**EXERCISE DATA**
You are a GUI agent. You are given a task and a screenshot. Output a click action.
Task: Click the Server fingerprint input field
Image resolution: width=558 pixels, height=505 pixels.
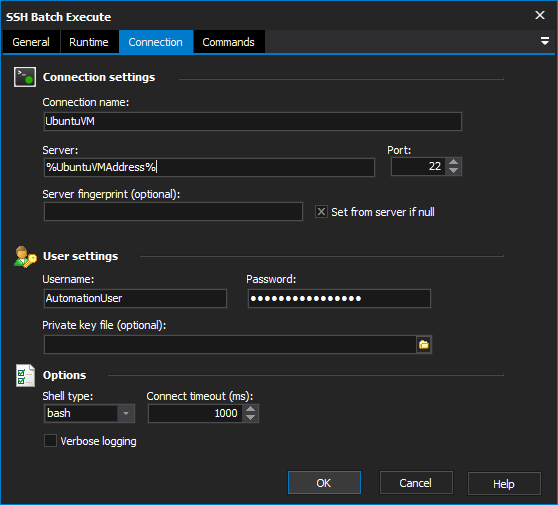(173, 211)
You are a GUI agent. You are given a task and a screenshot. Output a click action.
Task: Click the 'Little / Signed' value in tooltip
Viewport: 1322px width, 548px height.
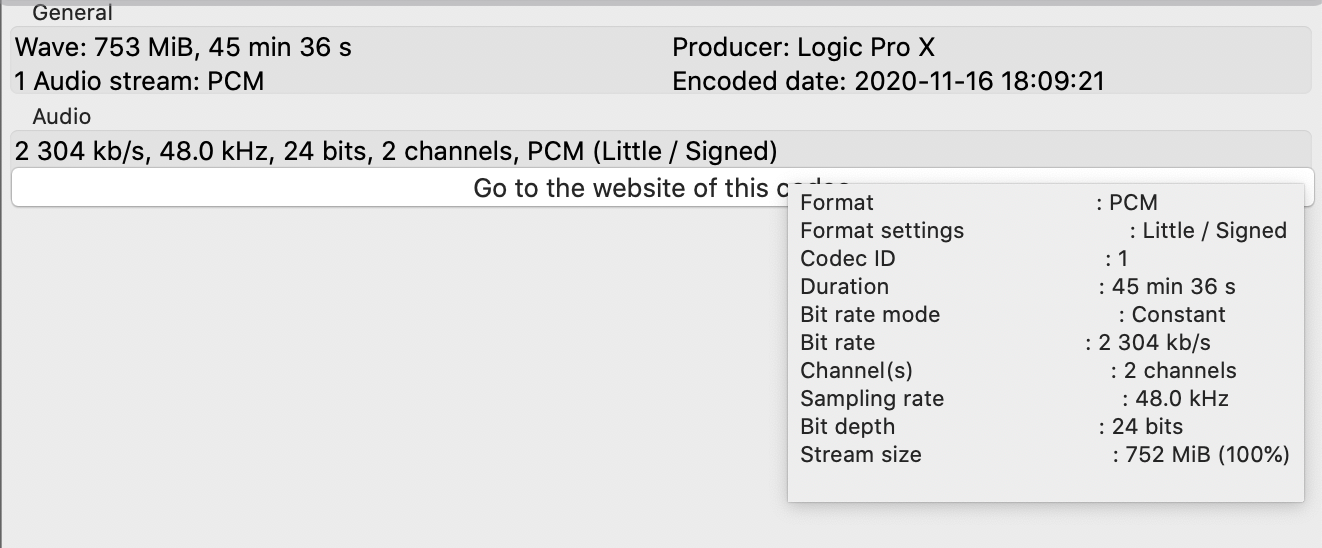coord(1214,231)
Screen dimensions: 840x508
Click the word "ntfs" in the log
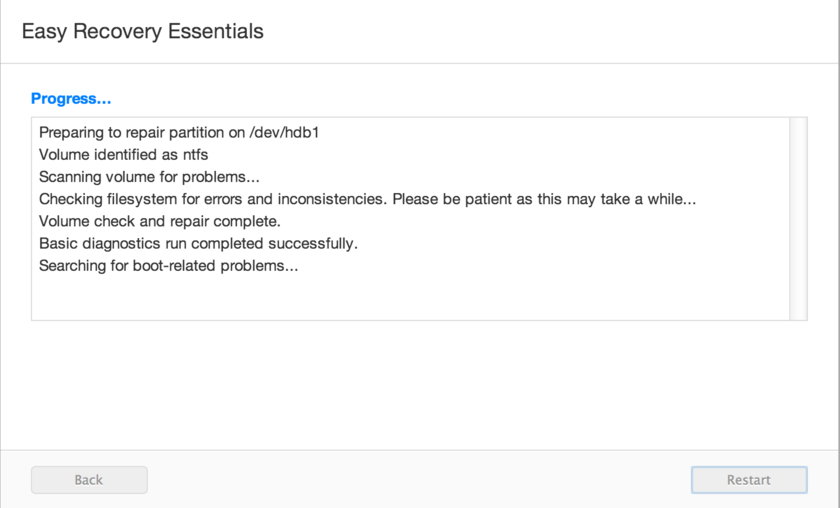pyautogui.click(x=195, y=154)
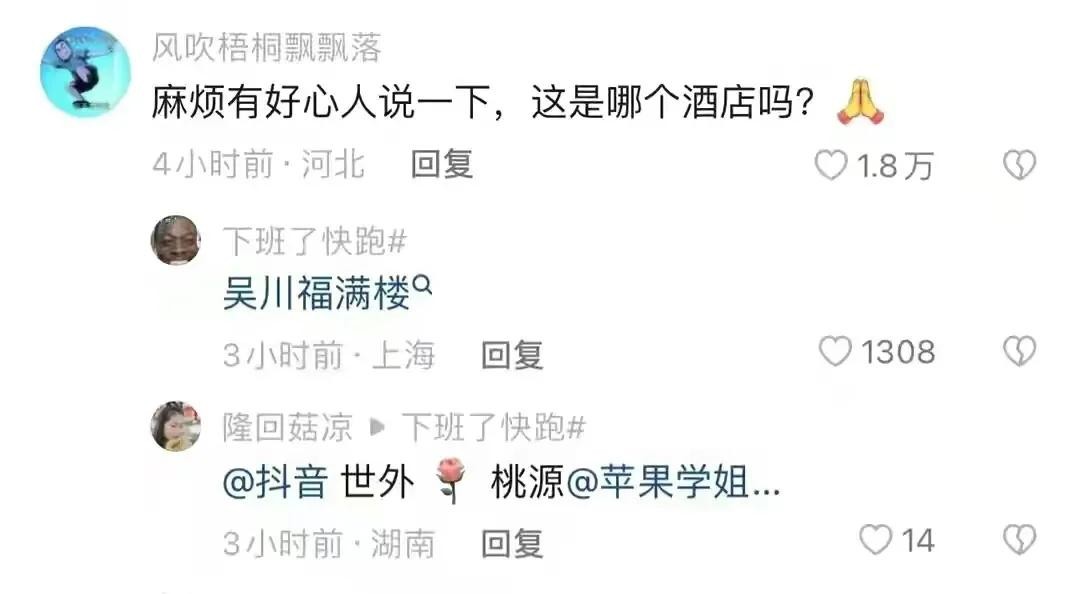1080x594 pixels.
Task: Like the 吴川福满楼 reply with 1308 likes
Action: 835,351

**TASK GOAL**
Beginning with the line that contains "Screen dimensions: 840x508" in the data above, please copy each line exactly until the last line, both ends included, skipping any pictures.

**TASK OUTPUT**
Screen dimensions: 840x508
Click the word "ntfs" in the log
pyautogui.click(x=195, y=154)
1080x594 pixels.
Task: Like the 吴川福满楼 reply with 1308 likes
Action: 835,351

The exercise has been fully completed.